# Start of SUPPLIED RECORDS

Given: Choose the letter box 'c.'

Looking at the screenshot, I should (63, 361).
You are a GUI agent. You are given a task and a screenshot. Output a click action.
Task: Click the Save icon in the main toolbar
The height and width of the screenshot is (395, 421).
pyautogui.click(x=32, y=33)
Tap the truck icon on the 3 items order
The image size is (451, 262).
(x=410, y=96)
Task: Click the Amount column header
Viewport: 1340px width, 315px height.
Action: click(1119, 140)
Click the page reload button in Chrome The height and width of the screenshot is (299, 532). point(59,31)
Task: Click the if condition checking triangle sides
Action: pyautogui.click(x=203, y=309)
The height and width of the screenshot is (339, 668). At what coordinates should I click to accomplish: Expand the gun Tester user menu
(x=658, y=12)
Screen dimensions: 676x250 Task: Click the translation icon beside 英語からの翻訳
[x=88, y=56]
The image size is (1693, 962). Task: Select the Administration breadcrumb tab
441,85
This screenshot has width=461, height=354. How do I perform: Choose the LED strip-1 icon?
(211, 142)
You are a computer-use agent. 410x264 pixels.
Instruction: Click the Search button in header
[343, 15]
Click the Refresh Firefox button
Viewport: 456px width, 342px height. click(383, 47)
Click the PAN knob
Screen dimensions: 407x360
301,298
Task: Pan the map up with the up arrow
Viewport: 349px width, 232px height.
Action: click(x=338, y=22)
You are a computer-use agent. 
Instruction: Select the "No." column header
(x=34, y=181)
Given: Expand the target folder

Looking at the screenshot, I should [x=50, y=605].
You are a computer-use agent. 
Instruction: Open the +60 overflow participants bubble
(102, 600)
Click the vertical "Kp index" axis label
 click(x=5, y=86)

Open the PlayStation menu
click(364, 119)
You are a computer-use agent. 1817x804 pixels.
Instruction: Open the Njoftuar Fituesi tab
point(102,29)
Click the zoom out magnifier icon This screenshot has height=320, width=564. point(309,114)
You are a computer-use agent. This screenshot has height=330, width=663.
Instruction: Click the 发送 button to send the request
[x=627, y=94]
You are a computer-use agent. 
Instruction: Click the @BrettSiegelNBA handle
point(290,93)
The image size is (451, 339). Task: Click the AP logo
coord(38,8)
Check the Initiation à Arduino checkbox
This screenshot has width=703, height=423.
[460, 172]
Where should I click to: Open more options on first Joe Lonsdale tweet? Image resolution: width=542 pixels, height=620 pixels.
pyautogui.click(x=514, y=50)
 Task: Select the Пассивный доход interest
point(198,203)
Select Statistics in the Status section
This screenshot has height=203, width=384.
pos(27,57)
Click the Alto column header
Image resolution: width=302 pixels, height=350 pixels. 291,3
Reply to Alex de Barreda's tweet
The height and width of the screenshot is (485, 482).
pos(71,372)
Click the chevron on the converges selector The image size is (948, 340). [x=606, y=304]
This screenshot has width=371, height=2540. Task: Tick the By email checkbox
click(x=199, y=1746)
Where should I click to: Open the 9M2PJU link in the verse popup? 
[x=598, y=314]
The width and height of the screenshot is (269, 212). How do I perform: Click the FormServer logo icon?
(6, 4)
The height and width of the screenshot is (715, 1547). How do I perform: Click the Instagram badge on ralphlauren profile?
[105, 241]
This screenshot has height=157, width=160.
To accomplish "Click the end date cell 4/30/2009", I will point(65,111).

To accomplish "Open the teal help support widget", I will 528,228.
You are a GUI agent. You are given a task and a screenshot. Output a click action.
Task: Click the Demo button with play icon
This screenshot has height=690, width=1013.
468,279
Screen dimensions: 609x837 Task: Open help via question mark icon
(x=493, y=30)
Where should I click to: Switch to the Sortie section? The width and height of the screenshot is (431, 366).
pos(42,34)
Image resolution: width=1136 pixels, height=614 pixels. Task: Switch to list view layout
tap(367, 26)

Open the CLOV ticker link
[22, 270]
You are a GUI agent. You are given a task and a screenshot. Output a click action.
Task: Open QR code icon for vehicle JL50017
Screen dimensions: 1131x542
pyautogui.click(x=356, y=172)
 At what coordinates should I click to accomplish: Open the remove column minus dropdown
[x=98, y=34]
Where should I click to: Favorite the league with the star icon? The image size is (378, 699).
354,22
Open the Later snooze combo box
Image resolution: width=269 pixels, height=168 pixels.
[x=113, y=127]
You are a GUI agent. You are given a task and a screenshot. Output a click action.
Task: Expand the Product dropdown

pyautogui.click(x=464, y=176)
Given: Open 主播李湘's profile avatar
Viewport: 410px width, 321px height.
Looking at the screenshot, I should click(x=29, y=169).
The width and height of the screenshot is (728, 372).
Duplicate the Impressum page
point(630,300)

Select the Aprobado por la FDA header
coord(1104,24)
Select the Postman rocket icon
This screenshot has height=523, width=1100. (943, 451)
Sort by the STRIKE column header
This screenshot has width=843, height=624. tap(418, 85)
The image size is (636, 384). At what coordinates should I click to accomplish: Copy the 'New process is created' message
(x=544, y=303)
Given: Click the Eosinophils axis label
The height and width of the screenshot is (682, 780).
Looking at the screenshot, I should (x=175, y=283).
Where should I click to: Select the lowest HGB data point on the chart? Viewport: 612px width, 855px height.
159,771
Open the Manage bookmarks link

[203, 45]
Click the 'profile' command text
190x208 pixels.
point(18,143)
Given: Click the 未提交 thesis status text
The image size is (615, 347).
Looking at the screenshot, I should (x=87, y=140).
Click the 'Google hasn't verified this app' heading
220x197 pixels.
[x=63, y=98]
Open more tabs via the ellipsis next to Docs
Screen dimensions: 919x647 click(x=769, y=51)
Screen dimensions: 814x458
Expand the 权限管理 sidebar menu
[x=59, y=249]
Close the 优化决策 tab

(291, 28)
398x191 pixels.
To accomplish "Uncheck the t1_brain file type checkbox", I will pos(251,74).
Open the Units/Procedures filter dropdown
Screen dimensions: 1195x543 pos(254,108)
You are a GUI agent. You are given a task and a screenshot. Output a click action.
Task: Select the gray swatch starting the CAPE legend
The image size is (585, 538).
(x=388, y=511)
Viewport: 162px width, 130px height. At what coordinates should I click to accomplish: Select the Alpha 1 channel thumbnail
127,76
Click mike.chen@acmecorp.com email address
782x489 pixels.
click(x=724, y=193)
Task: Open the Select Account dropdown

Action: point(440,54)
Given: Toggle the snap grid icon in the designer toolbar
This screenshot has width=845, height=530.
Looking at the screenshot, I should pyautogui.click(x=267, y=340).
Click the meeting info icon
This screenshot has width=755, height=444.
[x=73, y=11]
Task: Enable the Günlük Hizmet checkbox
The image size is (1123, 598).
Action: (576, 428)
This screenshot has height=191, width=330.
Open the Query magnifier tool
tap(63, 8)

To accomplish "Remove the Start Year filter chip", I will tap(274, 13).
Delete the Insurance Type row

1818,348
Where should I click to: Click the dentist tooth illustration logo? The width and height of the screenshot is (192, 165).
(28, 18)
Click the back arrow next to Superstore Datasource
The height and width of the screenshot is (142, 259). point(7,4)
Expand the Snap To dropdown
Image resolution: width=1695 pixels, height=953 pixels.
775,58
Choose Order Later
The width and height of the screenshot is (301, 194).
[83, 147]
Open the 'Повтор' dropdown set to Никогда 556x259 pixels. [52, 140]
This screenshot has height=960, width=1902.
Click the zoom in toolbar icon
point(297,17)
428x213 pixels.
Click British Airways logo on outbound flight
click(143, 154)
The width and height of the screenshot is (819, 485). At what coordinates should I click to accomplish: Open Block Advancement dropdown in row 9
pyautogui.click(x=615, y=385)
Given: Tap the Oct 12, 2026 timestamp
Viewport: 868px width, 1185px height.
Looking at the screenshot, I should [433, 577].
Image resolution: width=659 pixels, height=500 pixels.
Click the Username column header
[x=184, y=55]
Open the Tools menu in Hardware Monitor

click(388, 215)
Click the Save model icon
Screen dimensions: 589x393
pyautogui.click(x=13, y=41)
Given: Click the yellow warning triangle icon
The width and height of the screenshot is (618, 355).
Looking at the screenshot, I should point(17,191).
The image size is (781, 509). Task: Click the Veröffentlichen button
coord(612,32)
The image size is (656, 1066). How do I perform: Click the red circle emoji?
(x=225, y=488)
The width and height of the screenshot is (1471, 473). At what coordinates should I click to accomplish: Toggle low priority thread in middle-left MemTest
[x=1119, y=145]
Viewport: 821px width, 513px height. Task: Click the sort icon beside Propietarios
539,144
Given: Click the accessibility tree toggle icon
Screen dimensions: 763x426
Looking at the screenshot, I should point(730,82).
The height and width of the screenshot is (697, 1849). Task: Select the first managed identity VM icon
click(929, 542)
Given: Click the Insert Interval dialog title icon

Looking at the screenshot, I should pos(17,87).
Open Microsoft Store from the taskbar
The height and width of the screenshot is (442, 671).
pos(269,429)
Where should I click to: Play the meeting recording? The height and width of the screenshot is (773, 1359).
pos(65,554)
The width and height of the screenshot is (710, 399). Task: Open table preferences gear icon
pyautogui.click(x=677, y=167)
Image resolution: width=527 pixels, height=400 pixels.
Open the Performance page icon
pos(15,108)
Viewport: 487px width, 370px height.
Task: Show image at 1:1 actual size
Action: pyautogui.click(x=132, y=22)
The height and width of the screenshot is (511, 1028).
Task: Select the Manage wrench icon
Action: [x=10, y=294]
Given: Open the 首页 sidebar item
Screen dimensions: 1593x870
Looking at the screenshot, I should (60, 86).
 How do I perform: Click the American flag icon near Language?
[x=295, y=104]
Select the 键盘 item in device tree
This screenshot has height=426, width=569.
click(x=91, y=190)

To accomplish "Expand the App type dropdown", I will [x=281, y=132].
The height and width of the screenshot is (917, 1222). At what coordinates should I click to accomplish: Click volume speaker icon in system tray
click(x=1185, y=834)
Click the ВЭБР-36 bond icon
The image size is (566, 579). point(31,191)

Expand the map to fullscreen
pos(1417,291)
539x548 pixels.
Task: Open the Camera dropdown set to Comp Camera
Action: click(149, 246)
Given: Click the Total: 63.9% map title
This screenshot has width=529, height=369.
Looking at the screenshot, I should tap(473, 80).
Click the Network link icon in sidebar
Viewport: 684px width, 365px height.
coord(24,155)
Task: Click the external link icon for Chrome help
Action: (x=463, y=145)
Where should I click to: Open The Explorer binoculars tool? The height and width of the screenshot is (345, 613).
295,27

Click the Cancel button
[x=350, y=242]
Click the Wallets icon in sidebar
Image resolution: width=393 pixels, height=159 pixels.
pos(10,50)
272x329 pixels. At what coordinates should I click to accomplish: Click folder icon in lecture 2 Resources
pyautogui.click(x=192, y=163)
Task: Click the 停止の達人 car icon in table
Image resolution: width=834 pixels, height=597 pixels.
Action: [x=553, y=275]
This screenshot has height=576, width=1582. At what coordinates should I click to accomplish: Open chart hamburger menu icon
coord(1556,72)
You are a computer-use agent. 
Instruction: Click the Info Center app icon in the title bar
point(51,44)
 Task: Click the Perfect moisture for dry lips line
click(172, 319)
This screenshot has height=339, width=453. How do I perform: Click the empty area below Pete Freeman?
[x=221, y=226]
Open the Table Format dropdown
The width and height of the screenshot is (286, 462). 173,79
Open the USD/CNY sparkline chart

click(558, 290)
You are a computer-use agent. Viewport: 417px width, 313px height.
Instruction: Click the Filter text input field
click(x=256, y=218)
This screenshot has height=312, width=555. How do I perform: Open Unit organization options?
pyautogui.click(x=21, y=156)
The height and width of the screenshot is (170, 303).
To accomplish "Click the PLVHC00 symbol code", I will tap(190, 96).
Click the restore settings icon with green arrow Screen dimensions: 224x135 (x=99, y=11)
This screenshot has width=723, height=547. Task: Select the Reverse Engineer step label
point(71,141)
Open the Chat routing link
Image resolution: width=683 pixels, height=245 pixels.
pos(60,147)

# End of SUPPLIED RECORDS

> **TASK DIRECTIONS**
Duplicate the rows listed above, starting at the line that contains "Task: Click the Perfect" and ending after the line that contains "will tap(190, 96).".

> **FULL OUTPUT**
 Task: Click the Perfect moisture for dry lips line
click(172, 319)
This screenshot has height=339, width=453. How do I perform: Click the empty area below Pete Freeman?
[x=221, y=226]
Open the Table Format dropdown
The width and height of the screenshot is (286, 462). 173,79
Open the USD/CNY sparkline chart

click(558, 290)
You are a computer-use agent. Viewport: 417px width, 313px height.
Instruction: Click the Filter text input field
click(x=256, y=218)
This screenshot has height=312, width=555. How do I perform: Open Unit organization options?
pyautogui.click(x=21, y=156)
The height and width of the screenshot is (170, 303).
To accomplish "Click the PLVHC00 symbol code", I will tap(190, 96).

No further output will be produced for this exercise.